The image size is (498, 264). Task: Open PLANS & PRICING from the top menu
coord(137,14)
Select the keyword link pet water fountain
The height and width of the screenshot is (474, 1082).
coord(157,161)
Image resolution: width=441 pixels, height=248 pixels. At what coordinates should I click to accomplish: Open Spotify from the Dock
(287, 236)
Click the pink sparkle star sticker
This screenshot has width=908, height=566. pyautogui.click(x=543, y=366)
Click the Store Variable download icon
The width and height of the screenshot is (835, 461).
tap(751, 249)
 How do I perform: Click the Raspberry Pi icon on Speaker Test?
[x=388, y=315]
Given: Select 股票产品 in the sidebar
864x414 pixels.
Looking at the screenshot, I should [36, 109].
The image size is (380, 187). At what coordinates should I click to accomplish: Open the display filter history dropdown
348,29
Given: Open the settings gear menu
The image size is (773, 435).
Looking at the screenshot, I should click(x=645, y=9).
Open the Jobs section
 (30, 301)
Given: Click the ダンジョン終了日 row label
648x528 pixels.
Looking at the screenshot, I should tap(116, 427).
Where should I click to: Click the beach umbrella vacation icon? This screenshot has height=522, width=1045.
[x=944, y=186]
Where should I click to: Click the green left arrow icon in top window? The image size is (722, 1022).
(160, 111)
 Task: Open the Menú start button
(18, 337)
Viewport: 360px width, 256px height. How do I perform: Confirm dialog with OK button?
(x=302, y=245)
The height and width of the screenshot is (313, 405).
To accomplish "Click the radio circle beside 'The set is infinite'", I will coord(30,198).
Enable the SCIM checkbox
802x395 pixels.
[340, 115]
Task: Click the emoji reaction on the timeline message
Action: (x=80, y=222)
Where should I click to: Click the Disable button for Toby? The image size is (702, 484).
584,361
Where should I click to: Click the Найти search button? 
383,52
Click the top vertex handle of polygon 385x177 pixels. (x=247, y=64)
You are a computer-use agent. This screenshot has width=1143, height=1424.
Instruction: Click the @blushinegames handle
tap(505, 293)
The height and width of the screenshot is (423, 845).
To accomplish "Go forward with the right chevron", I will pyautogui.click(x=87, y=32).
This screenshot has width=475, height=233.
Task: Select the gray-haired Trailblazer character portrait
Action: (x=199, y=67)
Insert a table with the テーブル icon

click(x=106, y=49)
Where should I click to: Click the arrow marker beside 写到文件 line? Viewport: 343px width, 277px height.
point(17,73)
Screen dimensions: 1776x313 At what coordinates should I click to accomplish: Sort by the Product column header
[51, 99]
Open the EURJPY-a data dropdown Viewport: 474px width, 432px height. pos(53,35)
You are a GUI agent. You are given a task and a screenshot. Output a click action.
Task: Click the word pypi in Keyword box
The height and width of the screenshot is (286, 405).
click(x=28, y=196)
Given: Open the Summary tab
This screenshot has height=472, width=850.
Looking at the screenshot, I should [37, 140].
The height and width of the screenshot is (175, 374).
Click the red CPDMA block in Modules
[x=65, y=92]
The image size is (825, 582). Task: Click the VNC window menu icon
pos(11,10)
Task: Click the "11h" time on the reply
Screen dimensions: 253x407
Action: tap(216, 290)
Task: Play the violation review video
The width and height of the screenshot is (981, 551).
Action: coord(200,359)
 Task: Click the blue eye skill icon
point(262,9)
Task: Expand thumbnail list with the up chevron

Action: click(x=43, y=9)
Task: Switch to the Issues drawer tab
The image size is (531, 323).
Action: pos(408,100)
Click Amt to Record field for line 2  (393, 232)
___
How to complete this task » When you reach the line containing "Given: Click the ダンジョン終了日 row label" in the data above, start copying exactly, and stop after the line containing "Given: Open the Summary tab".

Expected answer »
Given: Click the ダンジョン終了日 row label
648x528 pixels.
Looking at the screenshot, I should tap(116, 427).
Where should I click to: Click the beach umbrella vacation icon? This screenshot has height=522, width=1045.
[x=944, y=186]
Where should I click to: Click the green left arrow icon in top window? The image size is (722, 1022).
(160, 111)
 Task: Open the Menú start button
(18, 337)
Viewport: 360px width, 256px height. How do I perform: Confirm dialog with OK button?
(x=302, y=245)
The height and width of the screenshot is (313, 405).
To accomplish "Click the radio circle beside 'The set is infinite'", I will coord(30,198).
Enable the SCIM checkbox
802x395 pixels.
[340, 115]
Task: Click the emoji reaction on the timeline message
Action: (x=80, y=222)
Where should I click to: Click the Disable button for Toby? The image size is (702, 484).
584,361
Where should I click to: Click the Найти search button? 
383,52
Click the top vertex handle of polygon 385x177 pixels. (x=247, y=64)
You are a computer-use agent. This screenshot has width=1143, height=1424.
Instruction: Click the @blushinegames handle
tap(505, 293)
The height and width of the screenshot is (423, 845).
To accomplish "Go forward with the right chevron", I will pyautogui.click(x=87, y=32).
This screenshot has width=475, height=233.
Task: Select the gray-haired Trailblazer character portrait
Action: (x=199, y=67)
Insert a table with the テーブル icon

click(x=106, y=49)
Where should I click to: Click the arrow marker beside 写到文件 line? Viewport: 343px width, 277px height.
point(17,73)
Screen dimensions: 1776x313 At what coordinates should I click to accomplish: Sort by the Product column header
[51, 99]
Open the EURJPY-a data dropdown Viewport: 474px width, 432px height. pos(53,35)
You are a GUI agent. You are given a task and a screenshot. Output a click action.
Task: Click the word pypi in Keyword box
The height and width of the screenshot is (286, 405).
click(x=28, y=196)
Given: Open the Summary tab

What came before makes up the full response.